[AIM OF THE TASK]
Using the text about Lemmon, decide whether each statement agrees with it, answering yes or no and quoting the deciding words. 1. Lemmon directed more than one movie. 2. Lemmon won Best Actor at the Cannes Film Festival for The China Syndrome. 3. Lemmon and Matthau share screen time in JFK.

STUDY TEXT START

Lemmon recorded his own album in 1958 while filming Some Like It Hot with Marilyn Monroe. Twelve jazz tracks were created for Lemmon and another twelve tracks were added which were the soundtracks to his 1959 comedy film, Some Like It Hot. Lemmon also played the piano on his Frank Sinatra-type album. He recorded his own versions of Monroe's trademark songs, I Wanna Be Loved By You and I'm Through With Love. These two tracks can be heard on the album, which was eventually released in 1959 and was titled "A Twist of Lemmon/Some Like It Hot".

Lemmon was awarded the Best Supporting Actor Oscar in 1956 for Mister Roberts (1955), and the Best Actor Oscar for Save the Tiger (1973), being the first actor to achieve this double. He was also nominated for a Best Actor Oscar for his role in the controversial film Missing in 1982 and for his role in "Some Like it Hot" in 1959. In 1988, the American Film Institute gave him its Lifetime Achievement Award. Days of Wine and Roses (1962) was one of his favorite roles. He portrayed Joe Clay, a young, fun-loving alcoholic businessman. In that film, Lemmon delivered the line, "My name is Joe Clay ... I'm an alcoholic." Three and a half decades later, he admitted on the television program, Inside the Actors Studio, that he was not acting when he delivered that line, that he really was a recovering alcoholic at the end of his life.

Throughout his career, Lemmon often appeared in films alongside actor Walter Matthau. They would go on to be one of the most beloved duos in cinema history. Among their pairings was as Felix Unger (Lemmon) and Oscar Madison (Matthau) in the 1968 film, The Odd Couple. They also starred together in The Fortune Cookie (for which Matthau won an Oscar for Best Supporting Actor), The Front Page, and Buddy Buddy. In 1971, Lemmon directed Matthau in the comedy Kotch. It was the only movie that Lemmon ever directed, and Matthau was nominated for the Best Actor Oscar for his performance. Additionally, Lemmon and Matthau had small parts in Oliver Stone's 1991 film, JFK (the only film in which they both appear, but share no screentime). In 1993, the duo teamed up again to star in Grumpy Old Men. The film was a surprise hit, earning the two actors a new generation of young fans. During the rest of the decade, they would go on to star together in Out to Sea, Grumpier Old Men and the widely-panned The Odd Couple II. The only death scene that Lemmon performed was in The China Syndrome in 1979. For this part, he was awarded Best Actor at the Cannes Film Festival. In 1982, he won another Cannes award for his performance in Missing (which also received the Palme d'Or). He is currently the only actor other than Marcello Mastroianni to have won it twice.

At the 1998 Golden Globe Awards, he was nominated for "Best Actor in a Made for TV Movie" for his role in Twelve Angry Men. He lost the award to Ving Rhames. After accepting the award, Rhames asked Lemmon to come onstage and in a move that stunned the audience, gave his award to him.

STUDY TEXT END
GIVEN DATA START

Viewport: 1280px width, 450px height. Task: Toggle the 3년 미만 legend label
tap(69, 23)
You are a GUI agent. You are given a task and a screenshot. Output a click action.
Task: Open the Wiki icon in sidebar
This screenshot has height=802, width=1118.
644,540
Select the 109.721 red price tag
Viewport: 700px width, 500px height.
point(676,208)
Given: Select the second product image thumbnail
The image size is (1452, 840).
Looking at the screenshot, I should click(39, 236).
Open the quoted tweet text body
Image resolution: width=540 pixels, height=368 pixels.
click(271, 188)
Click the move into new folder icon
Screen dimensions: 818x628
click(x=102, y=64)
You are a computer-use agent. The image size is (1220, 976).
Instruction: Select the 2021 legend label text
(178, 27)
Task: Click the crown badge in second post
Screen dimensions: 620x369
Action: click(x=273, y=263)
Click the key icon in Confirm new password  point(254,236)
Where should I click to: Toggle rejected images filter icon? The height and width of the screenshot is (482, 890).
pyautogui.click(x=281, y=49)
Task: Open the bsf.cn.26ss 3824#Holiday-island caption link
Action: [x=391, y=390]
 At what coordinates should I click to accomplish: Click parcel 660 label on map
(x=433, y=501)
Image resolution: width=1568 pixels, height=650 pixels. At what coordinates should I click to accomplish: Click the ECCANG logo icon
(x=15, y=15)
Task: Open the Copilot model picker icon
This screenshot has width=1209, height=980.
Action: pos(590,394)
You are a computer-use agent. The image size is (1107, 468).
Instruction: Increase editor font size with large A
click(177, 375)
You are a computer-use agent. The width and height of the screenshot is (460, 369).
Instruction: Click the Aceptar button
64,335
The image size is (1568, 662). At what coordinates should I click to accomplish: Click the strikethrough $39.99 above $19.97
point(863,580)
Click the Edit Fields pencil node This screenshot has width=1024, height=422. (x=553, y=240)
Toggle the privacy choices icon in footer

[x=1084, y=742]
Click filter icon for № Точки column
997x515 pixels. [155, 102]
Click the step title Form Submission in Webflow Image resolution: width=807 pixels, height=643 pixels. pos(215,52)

GIVEN DATA END

[SOLUTION FOR THIS PROBLEM]
1. No: "It was the only movie that Lemmon ever directed"
2. Yes: "The only death scene that Lemmon performed was in The China Syndrome in 1979. For this part, he was awarded Best Actor at the Cannes Film Festival."
3. No: "the only film in which they both appear, but share no screentime"